━━━━━ Material to process

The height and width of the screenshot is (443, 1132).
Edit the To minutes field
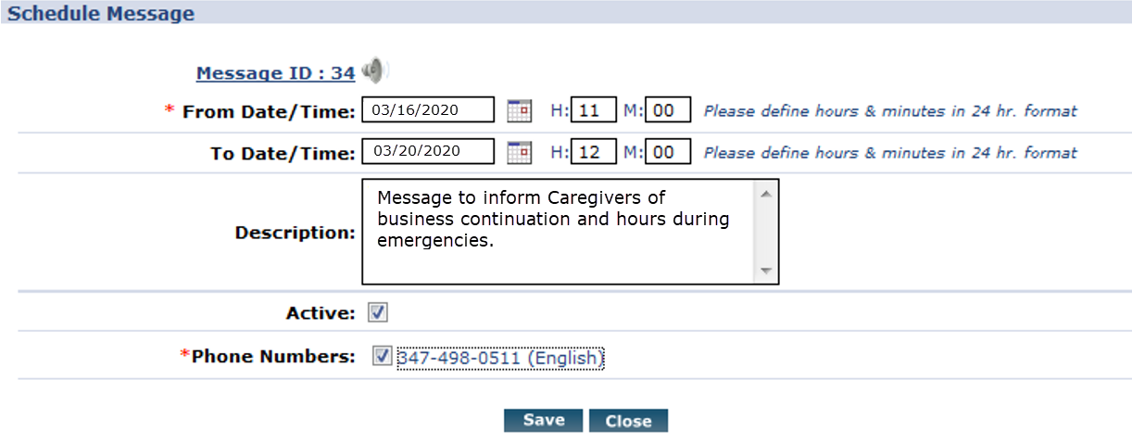click(667, 151)
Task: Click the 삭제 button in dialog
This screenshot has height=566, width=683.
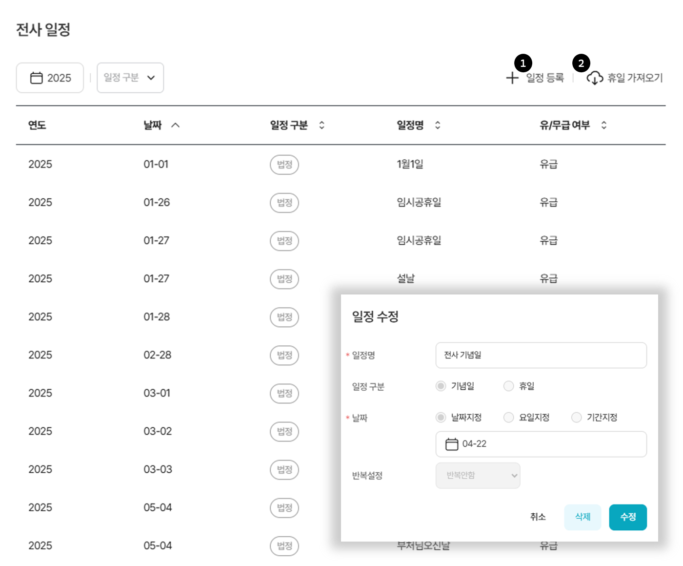Action: coord(583,517)
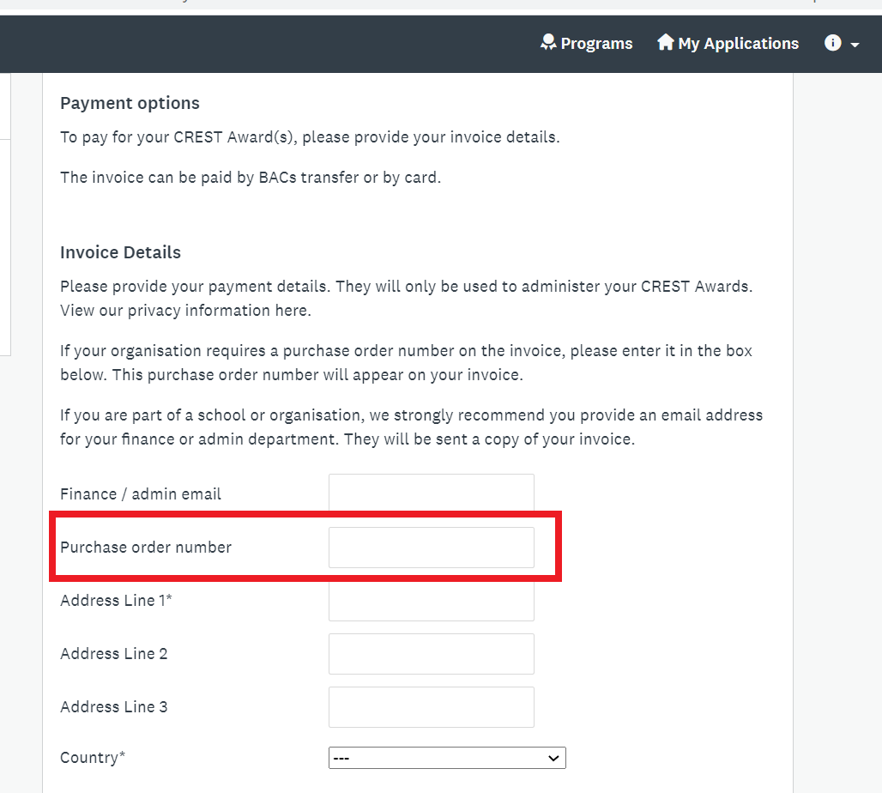The width and height of the screenshot is (882, 793).
Task: Expand the caret next to the info icon
Action: click(855, 45)
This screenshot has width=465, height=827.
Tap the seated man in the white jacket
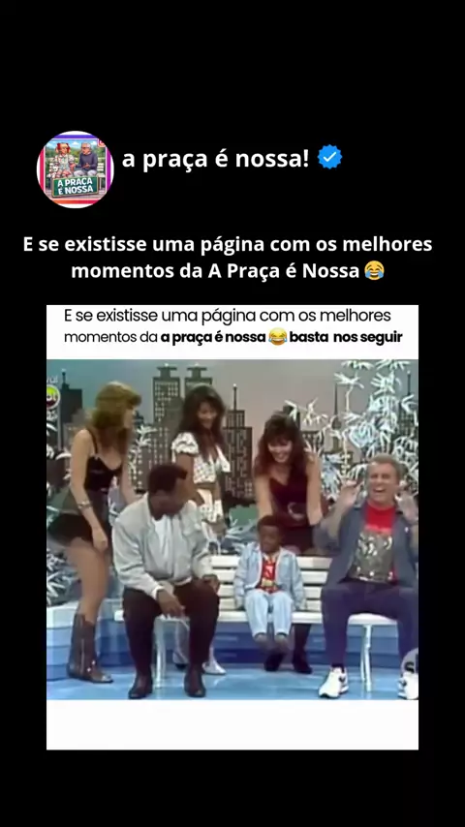click(x=165, y=575)

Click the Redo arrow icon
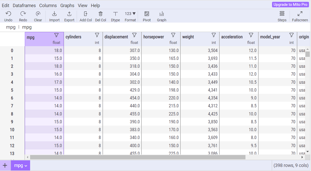point(23,14)
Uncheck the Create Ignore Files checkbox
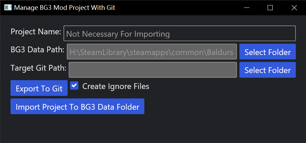Viewport: 306px width, 143px height. tap(74, 86)
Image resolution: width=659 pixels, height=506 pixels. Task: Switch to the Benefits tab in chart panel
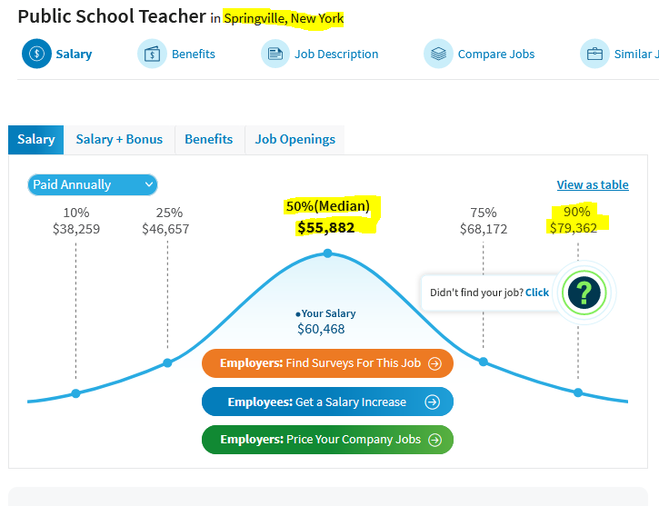209,139
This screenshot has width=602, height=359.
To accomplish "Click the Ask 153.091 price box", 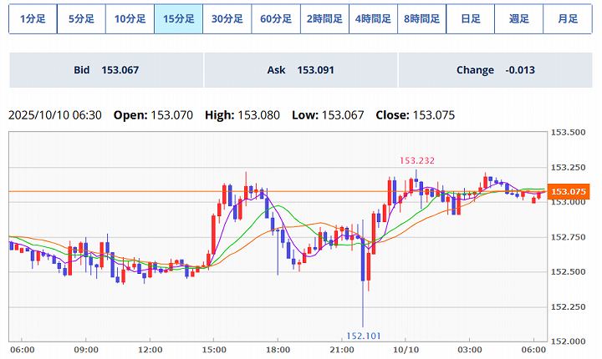I will pos(301,70).
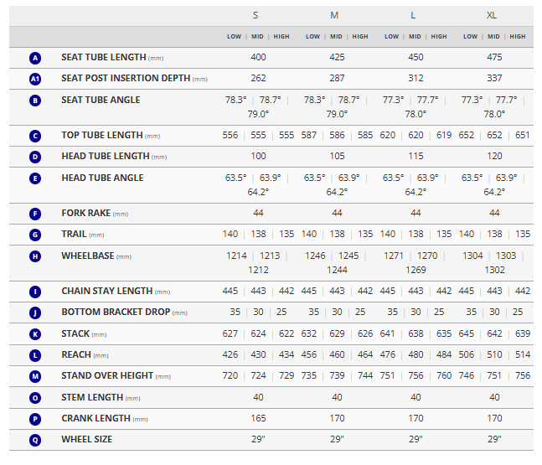
Task: Click the "S" size column header
Action: (x=256, y=16)
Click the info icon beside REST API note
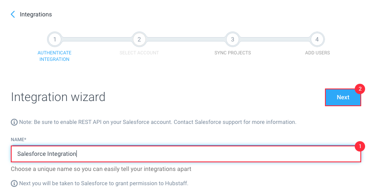Image resolution: width=372 pixels, height=196 pixels. click(x=14, y=122)
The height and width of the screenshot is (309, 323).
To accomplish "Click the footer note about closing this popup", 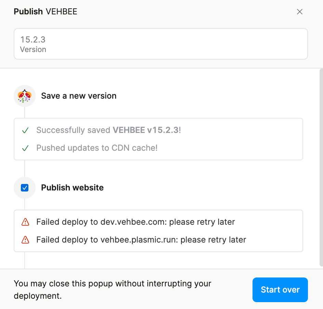I will pos(113,290).
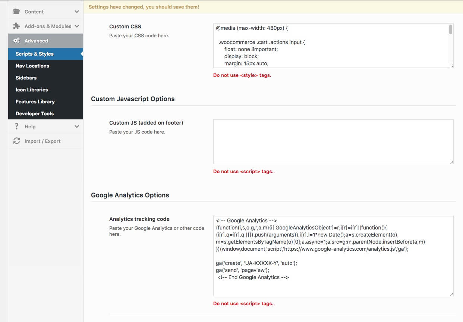The width and height of the screenshot is (463, 322).
Task: Click the Advanced gears icon
Action: [x=16, y=41]
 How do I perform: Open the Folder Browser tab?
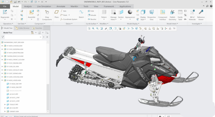coord(23,28)
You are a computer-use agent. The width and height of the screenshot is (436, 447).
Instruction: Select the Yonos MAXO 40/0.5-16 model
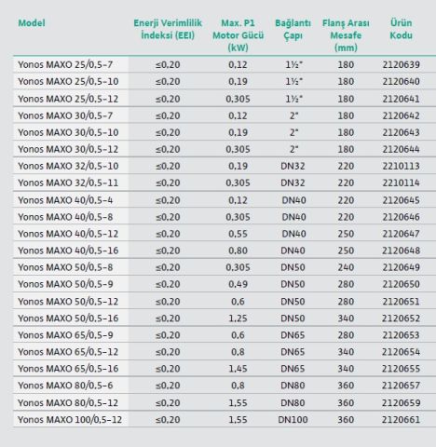tap(68, 251)
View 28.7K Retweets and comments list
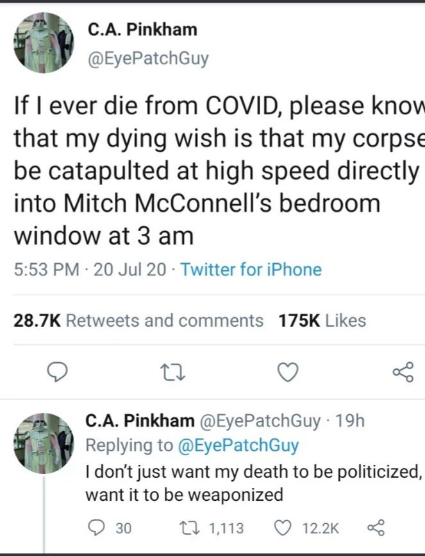Screen dimensions: 425x556 138,320
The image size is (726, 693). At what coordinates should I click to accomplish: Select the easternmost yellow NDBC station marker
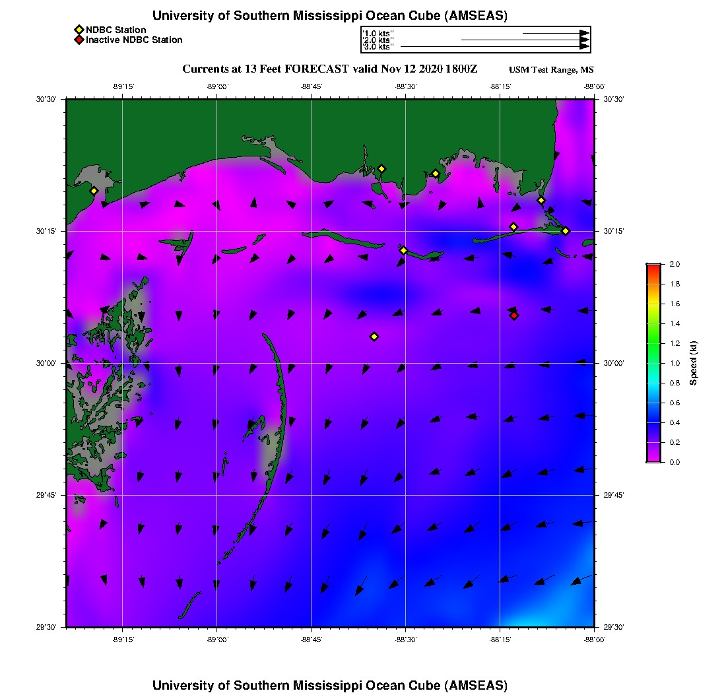(566, 230)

━━━━━━━━━━

The task: Copy exactly, and copy nothing else: the lines from the start of the data above through the line that holds "Task: Click the 삭제 button in dialog". The pictures stay out.

Response:
The height and width of the screenshot is (443, 1132).
Edit the To minutes field
click(667, 151)
Task: Click the 삭제 button in dialog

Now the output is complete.